SSDs in MBP

Posted:
in Current Mac Hardware edited January 2014
So I'm about to go ahead and buy a new MBP 15", but was wondering about Apple's current SSD offerings. I tried looking around and couldn't seem to find what brand of the 256GB SSDs.



I'm also curious about the pros vs cons of the current SSD offerings. Besides the speed, are there any other benefits to getting an SSD? And besides the price, are there any other cons to getting an SSD?



I read somewhere that some of the SSDs didn't play well with bootcamp, and was curious if that problem had been resolved or not. I was also curious if the current problem with fragmentation issues of the flash SSDs had been resolved or not.

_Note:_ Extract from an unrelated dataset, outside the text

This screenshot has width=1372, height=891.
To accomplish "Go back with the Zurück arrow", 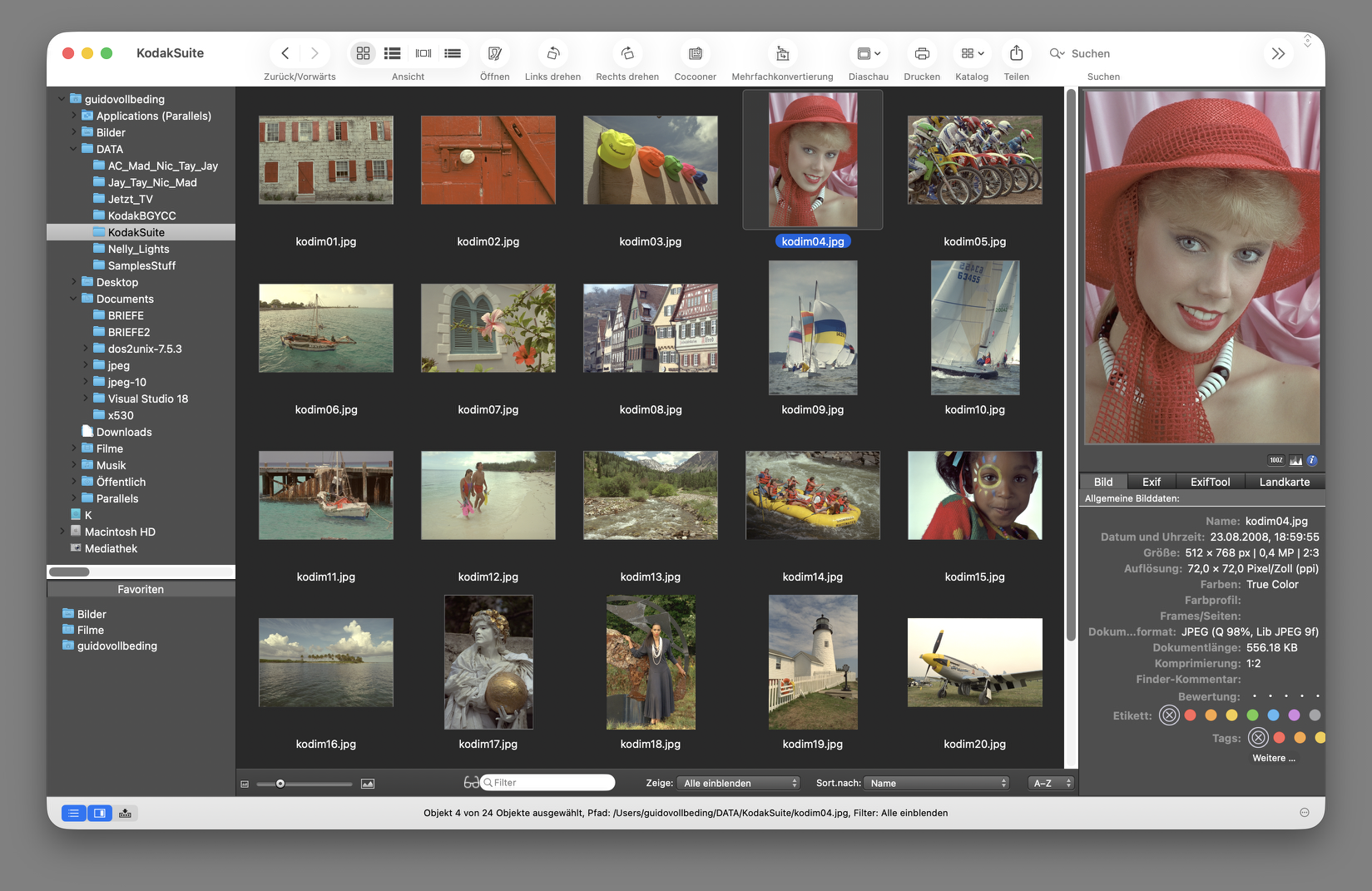I will (285, 53).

Sorry for all the questions or the wall of text, just don't want to make a "leap forward" but end up with a lot of problems later on down the road.

Comments

  • Reply 1 of 5
    hmurchisonhmurchison Posts: 12,129member
    Quote:
    Originally Posted by Scott.S View Post


    So I'm about to go ahead and buy a new MBP 15", but was wondering about Apple's current SSD offerings. I tried looking around and couldn't seem to find what brand of the 256GB SSDs.



    I'm also curious about the pros vs cons of the current SSD offerings. Besides the speed, are there any other benefits to getting an SSD? And besides the price, are there any other cons to getting an SSD?



    I read somewhere that some of the SSDs didn't play well with bootcamp, and was curious if that problem had been resolved or not. I was also curious if the current problem with fragmentation issues of the flash SSDs had been resolved or not.



    Sorry for all the questions or the wall of text, just don't want to make a "leap forward" but end up with a lot of problems later on down the road.



    Pros:



    1. Excellent performance, low latency, high sequential throughput and with Intel's SSD gonzo random read/write performance. Any fragmentation issue (which really only affected the Intel SSD) have been fixed. Also note the fragmentation issue is a tempest in a teapot as SSD do not have rotating discs so even with some fragmentation they are still better than HDD.



    2. Quiet and lower power consumption



    Cons:



    1. Size and price - 80GB SSD can cost $360 80GB HDD cost $40 or so.



    2. Longevity- SSD have a set limit to how many times the drive can be written to. In practice this limit hasn't been easy to reach for most computing uses save for high end Enterprise. SSD uses wear leveling to move data around to areas where there haven't been much write traffic.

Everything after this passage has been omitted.